PSP.Ship and PSP.Plane banner

PSP Benchmark

for Model-Specific Aerial Ship and Plane Detection

Overview

To facilitate model-specific aerial object detection, we focus on two representative object categories in aerial imagery, ship and aircraft, and construct two fine-grained object detection datasets, PSP.Ship and PSP.Plane. Unlike existing fine-grained datasets that often mix specific classes (e.g., Asagiri-class) with generic, unresolved sub-categories (e.g., Destroyer) at the same taxonomic level, our datasets introduce a carefully curated hierarchical taxonomy that organizes object models in a consistent and fine-grained manner. Within this taxonomy, PSP.Ship contains 106 ship models and PSP.Plane includes 30 airplane models, providing the most extensive coverage of model-specific categories among existing fine-grained aerial object detection datasets to date.

Highlights:
  • The most extensive coverage of model-specific categories.
  • Carefully curated hierarchical taxonomy.
  • Fine-grained attribute annotations.

News

  • [2026-05-11] Dataset homepage is released.
  • [YYYY-MM-DD] Evaluation server is online.
  • [YYYY-MM-DD] Dataset download links are available.

Dataset Information

This section describes the data sources, annotation protocol, hierarchical taxonomy, attribute annotations, and dataset splits of PSP.Ship and PSP.Plane.

Task Definition

The goal of this benchmark is model-specific aerial object detection. Given an aerial image, algorithms are required to detect all target objects and predict their rotated bounding boxes as well as their fine-grained model labels. Compared with conventional object detection that only recognizes coarse categories such as ship or airplane, this task requires distinguishing visually similar object models with subtle differences in size, style, and structure.

PSP.Ship

The images in PSP.Ship are collected from Google Earth imagery and selected images from existing datasets, including ShipRSImageNet, MCSD, and DOTA-v2, with spatial resolutions ranging from 0.1 m to 2 m. For the Google Earth imagery, ship instances are manually annotated with rotated bounding boxes and model-specific labels. For the selected images from existing datasets, the annotations are derived from the original labels and further refined.

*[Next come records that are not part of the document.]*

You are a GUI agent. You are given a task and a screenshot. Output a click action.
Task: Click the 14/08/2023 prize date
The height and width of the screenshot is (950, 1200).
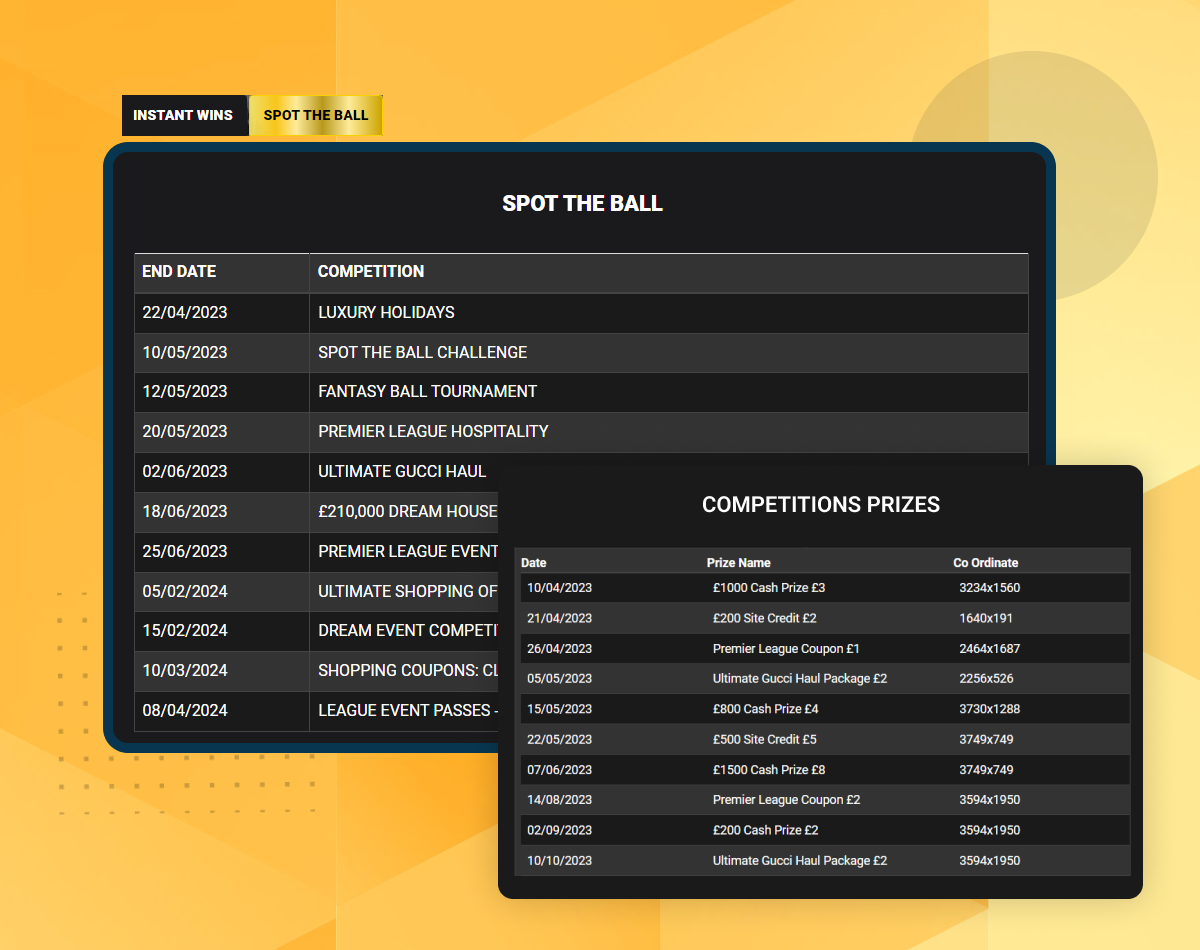pyautogui.click(x=559, y=800)
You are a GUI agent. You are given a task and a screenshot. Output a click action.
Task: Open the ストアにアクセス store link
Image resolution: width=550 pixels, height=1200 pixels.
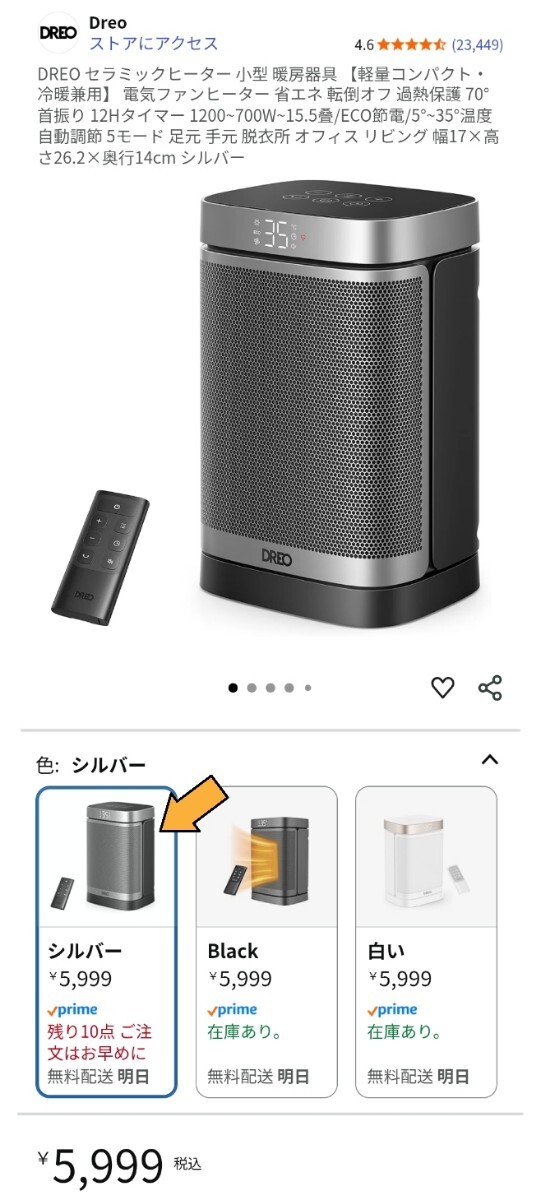(x=153, y=44)
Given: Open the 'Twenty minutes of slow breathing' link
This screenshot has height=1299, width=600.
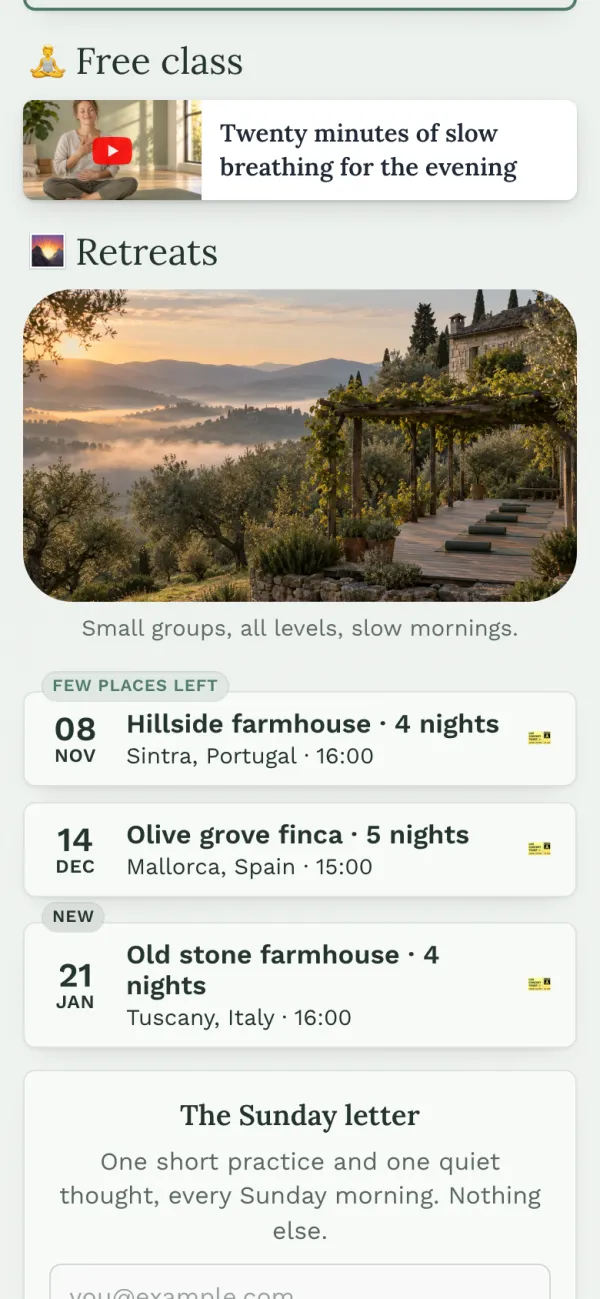Looking at the screenshot, I should coord(369,150).
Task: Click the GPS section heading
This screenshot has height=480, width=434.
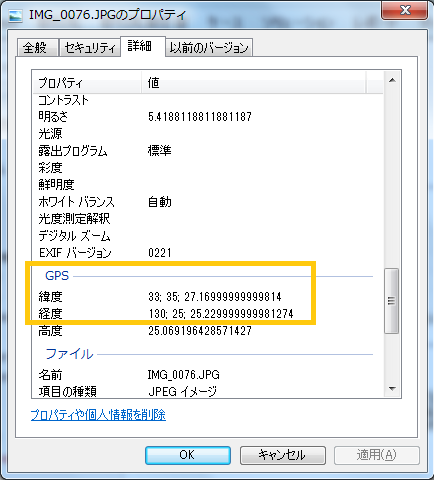Action: 57,276
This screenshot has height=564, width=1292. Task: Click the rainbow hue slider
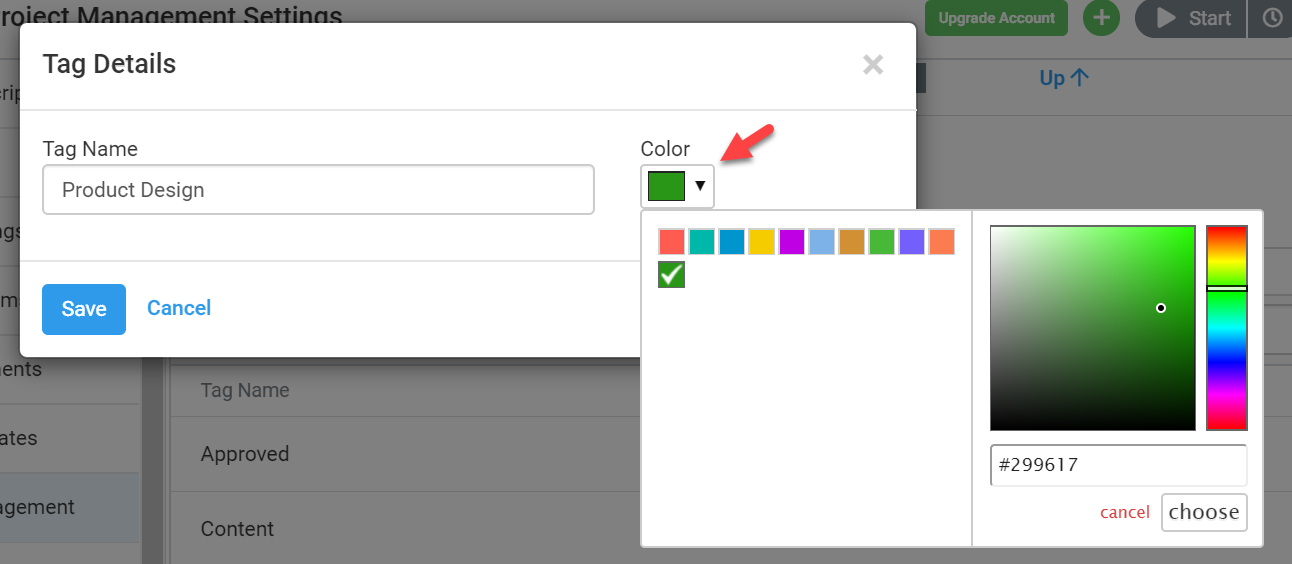pos(1226,328)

In particular, instances in ShipRSImageNet are partially annotated with specific ship models, while others are labeled with unresolved generic categories such as other destroyer. Meanwhile, ship instances in MCSD are labeled with subcategory names such as destroyer, and instances in DOTA-v2 are labeled only at the coarse level of ship. We therefore refine these annotations by assigning model-specific ship labels to unresolved instances from ShipRSImageNet as well as those from MCSD and DOTA-v2. In addition, a portion of the original bounding boxes are horizontal or fail to tightly enclose objects, so we manually correct them into more accurate rotated bounding boxes.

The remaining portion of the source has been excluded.